Well... This is LMDE section and therefore information posted here refer to LMDE. Not to any other editions.

It would still be interesting to know the thinking behind hiding standard Debian security updates from LMDE users by default...

[cb474]

THIS isn't right (maybe just for LMDE2!)!!

Well... This is LMDE section and therefore information posted here refer to LMDE. Not to any other editions.

It would still be interesting to know the thinking behind hiding standard Debian security updates from LMDE users by default...

Yes, I'd be interested to know that also. It's hard for me to imagine, as I said above, that they pose significant useability problems.

[cb474]

It looks like the issue how how Mint classifies security updates initially as "unstable" has come up now and again, with respect to regular (Ubuntu based) Mint. Other people also think it doesn't make much sense. See:

http://community.linuxmint.com/idea/view/5074
http://community.linuxmint.com/idea/view/3502

In the second link, someone quotes Clem's explanation of why security updates are treated the way they are, from a 2012 Mint blog post. Basically he says, if you don't know what the security issue is that's being fixed, you should not just willy nilly accept all security updates, when you risk stability to your system. In essence, it seems that the position is to put system stability above all else, even security.

It seems to me if Mint's goal is to be user friendly and if it is going to rank updates, than ranking them only on stability and providing no advice to end users about the severity of a security risk doesn't really make sense. Why in the one case, assume that end users need some help (hence the level rankings) understanding the safety of package updates as far as stability goes? But in the other case, provide no help at all as far as the safety of packages for security goes and assert that it's up to users to figure it out themselves? In other words, why provide guidance to users on issues regarding stability, but not security? Part of being user friendly is not subjecting end users to risks that could screw up their life, which could easily by far more important than breaking a package on their system.

*

Anyway, that aside, I have a question: Am I correct in concluding that non-security updates for LMDE labeled "4" and "5" are updates that Debian itself has already pushed out to Jesse/stable? For example, right now I'm seeing updates to dbus, mesa, xorg-xserver-video-modsetting, base-files, linux-tools, which are labeled "4" or "5." Are those in fact updates that are already in the Jesse repos?

[killer de bug]

Part of being user friendly is not subjecting end users to risks that could screw up their life, which could easily by far more important than breaking a package on their system.

I will not discuss the impact of security fixes provided by the updates. Too much things to say, to analyze, and people always forget that installing an update is potentially creating a new breach.

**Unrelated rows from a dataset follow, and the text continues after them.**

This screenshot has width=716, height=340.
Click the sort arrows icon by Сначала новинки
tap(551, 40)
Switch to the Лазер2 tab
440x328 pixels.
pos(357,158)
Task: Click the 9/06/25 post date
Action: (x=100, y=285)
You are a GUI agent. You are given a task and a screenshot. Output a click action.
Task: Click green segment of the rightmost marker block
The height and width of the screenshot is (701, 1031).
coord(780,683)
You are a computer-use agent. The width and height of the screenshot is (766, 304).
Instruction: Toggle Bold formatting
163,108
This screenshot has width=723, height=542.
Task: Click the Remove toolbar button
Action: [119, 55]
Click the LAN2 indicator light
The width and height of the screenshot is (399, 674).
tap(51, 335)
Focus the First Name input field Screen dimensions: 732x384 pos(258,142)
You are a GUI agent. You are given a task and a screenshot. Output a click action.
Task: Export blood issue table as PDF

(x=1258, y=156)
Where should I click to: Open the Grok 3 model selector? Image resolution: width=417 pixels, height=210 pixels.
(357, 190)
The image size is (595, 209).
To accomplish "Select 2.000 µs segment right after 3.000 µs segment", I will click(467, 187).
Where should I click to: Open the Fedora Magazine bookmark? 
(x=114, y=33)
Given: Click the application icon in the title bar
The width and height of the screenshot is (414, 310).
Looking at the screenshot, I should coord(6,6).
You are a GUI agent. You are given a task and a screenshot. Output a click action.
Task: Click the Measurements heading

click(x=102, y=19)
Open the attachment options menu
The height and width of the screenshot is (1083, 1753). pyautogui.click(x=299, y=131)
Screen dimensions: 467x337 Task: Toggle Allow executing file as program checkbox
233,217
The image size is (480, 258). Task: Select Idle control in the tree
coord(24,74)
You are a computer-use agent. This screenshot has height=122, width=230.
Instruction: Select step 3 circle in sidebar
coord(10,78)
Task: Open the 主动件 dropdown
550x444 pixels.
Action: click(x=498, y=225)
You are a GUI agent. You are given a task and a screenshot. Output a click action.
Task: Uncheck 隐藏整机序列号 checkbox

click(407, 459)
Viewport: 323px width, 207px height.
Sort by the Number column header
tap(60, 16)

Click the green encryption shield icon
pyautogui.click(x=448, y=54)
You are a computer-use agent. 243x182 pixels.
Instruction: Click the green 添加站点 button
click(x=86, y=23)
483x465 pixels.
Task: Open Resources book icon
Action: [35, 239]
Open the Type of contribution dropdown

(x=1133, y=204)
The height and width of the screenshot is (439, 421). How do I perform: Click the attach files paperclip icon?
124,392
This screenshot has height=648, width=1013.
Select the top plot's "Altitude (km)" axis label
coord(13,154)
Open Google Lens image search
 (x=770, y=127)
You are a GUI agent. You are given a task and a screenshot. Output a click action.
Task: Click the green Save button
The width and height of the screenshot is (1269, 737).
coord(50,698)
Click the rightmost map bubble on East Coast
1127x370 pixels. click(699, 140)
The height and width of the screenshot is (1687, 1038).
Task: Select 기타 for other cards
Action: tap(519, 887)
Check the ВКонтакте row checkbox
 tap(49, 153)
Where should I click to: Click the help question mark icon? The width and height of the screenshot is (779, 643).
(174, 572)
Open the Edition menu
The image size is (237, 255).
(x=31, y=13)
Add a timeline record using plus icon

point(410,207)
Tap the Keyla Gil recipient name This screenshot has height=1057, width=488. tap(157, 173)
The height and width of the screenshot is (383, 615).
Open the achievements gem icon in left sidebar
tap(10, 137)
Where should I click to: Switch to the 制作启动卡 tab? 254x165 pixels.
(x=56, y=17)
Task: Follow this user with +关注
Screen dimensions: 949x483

Here are a few important points:

1) Clem has addressed this question long time ago. It was in 2013. His answer is still valid. http://segfault.linuxmint.com/2013/11/a ... configure/

2) LMDE is expected to be used by users who know what they are doing. They are supposed to know how to configure the Update Manager for their wish. It may even not be used and therefore levels are bypassed (apt/terminal way of life).

3) Linux is about choices and freedom. If you expect all updates to be pushed without you doing your job, maybe it's not the right system.

4) I decided to verify your says. I downloaded Betsy iso. I took this one: http://www.linuxmint.com/edition.php?id=185
I installed it in a VB. This is a new install with a new VB. No left over from a previous install. Brand new.
Just after install here are the default settings (sorry for this pic, I forgot to place the system in English):

Note that security updates are by default shown.

Then I applied the update to install Mint Update 5.0. This is the last version. Look at the default settings:


Security updates are still shown by default.


Therefore, I really think that you are counting angels on a pin head. LMDE users with the last iso, have security updates shown by default. LMDE users have also the choice to display all levels of updates. They are in control of their system.